2006年12月 9日
うす皮丸なす

ナス科
形は丸~巾着型、色は紫で濃く、光沢があります。肉質はしまり、歯切れがよく、味も良く、皮が非常に薄い。病気、連鎖、多量の雨に弱い。漬物用には小さい時に収穫しますが、焼いたり、煮たりするのには中くらいの大きさで収穫するのがおいしいようです。
うす皮丸ナスの先祖は慶長年間(1600年頃)、上杉家が越後から移封された際に導入されたといわれています。その後、上杉鷹山公が貧しい下級武士達に作付を奨励したことから、栽培が盛大になり、昭和40年頃そのナスを選抜改良したものがうす皮ナスと呼ばれ、置賜地方で広くつくられる様になりました。

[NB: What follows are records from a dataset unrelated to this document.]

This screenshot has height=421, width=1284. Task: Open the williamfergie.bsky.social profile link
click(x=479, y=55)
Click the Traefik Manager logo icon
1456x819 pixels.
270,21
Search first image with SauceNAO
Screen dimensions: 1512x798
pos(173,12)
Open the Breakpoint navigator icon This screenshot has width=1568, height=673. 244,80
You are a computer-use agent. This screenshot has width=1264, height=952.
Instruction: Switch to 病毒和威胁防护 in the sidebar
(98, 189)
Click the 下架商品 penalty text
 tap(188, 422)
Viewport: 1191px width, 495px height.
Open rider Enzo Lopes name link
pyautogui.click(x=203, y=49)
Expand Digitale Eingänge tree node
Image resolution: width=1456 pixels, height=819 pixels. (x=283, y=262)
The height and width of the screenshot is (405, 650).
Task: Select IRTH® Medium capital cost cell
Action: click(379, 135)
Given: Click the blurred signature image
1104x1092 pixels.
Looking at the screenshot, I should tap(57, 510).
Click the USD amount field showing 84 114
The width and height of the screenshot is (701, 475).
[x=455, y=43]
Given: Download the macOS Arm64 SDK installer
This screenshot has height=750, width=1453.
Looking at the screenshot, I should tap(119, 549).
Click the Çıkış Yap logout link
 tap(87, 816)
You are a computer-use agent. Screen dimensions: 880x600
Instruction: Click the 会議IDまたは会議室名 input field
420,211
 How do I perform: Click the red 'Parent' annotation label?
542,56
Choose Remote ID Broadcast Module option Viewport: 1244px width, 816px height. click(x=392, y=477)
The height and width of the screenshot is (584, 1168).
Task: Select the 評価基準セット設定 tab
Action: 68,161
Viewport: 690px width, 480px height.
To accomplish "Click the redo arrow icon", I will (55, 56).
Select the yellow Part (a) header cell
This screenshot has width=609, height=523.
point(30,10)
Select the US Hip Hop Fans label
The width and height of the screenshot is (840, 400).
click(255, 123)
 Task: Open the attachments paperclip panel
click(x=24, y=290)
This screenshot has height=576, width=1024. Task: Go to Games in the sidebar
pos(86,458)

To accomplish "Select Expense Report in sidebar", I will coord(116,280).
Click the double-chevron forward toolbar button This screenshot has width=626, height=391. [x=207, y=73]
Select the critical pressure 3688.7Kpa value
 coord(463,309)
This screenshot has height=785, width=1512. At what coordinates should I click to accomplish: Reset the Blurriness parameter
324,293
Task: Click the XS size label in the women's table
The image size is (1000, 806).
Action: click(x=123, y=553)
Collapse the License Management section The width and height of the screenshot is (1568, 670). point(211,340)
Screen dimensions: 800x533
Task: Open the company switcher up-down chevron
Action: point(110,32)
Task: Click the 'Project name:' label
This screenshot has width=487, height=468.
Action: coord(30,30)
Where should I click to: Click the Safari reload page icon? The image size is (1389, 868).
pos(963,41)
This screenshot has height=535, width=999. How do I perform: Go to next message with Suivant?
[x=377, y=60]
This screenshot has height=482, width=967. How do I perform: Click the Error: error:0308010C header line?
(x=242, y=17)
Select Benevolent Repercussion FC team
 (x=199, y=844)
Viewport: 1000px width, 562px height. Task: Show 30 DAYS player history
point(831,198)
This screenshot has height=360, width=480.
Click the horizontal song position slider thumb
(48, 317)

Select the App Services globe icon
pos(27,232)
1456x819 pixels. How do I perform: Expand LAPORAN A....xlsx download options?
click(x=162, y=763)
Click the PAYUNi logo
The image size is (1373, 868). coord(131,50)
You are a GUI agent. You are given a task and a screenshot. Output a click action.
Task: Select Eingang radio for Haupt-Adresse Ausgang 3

「うす皮ナスは7年以上土地を休めないと育たないものだ」と亡くなったおじいさんはよく云っていました。春になると黒い土の見え始めた畑を眺めながら、作物の畑割を考えていたものです。同じ畑の土にあわない様に7年に1回の割でナスを植えるのは大変です。
うす皮ナスはとても連作に弱く、ナス科の植物(じゃがいも、トマト等)の後に植えただけでも病気で枯れてしまうことがあるのです。収量も落ち着きません。
でも、やっぱり置賜ではうす皮ナスが一番!!
肉質はしまり味もよくやわらかいうす皮ナスは、煮ても焼いても漬けてもこのナスに勝るものはないからです。
ふるさとを遠く離れて暮らす人にとっては思い出のふるさとの味です。
(おきたま興農舎 小林清子)
【食べ方】
●漬けもの
塩漬け(砂糖と塩と水を煮立てさました液の中に漬け込む)、しょうゆ漬け(しょうゆで漬ける)*いずれもコーヒーのビン等に入れて漬ける。重石はいりません、その他三五八漬けや粕漬けにします。
●焼き物、煮物
ナスをところどころ皮をむき、素あげする(しょうが醤油、なんばんみそ等をつけて食べる)素あげしたナスにだし汁(かつお節)を作り、上からたっぷりかけて白髪ネギやしょうが、大葉の千切りをのせる
●皮付きのまま素あげしたナスを鷹の爪に入れてことこと。酒、砂糖、醤油で汁がなくなるまで煮る
●だし(郷土料理の一つ)なす、きゅうり、みょうが、大葉等を細かくサイの目に切り、混ぜ合わせ、醤油をかけて食べる。
●ナス干し
大きくなったナスをうすく切って天日で干す。冬期間にもどして油でいって食べる。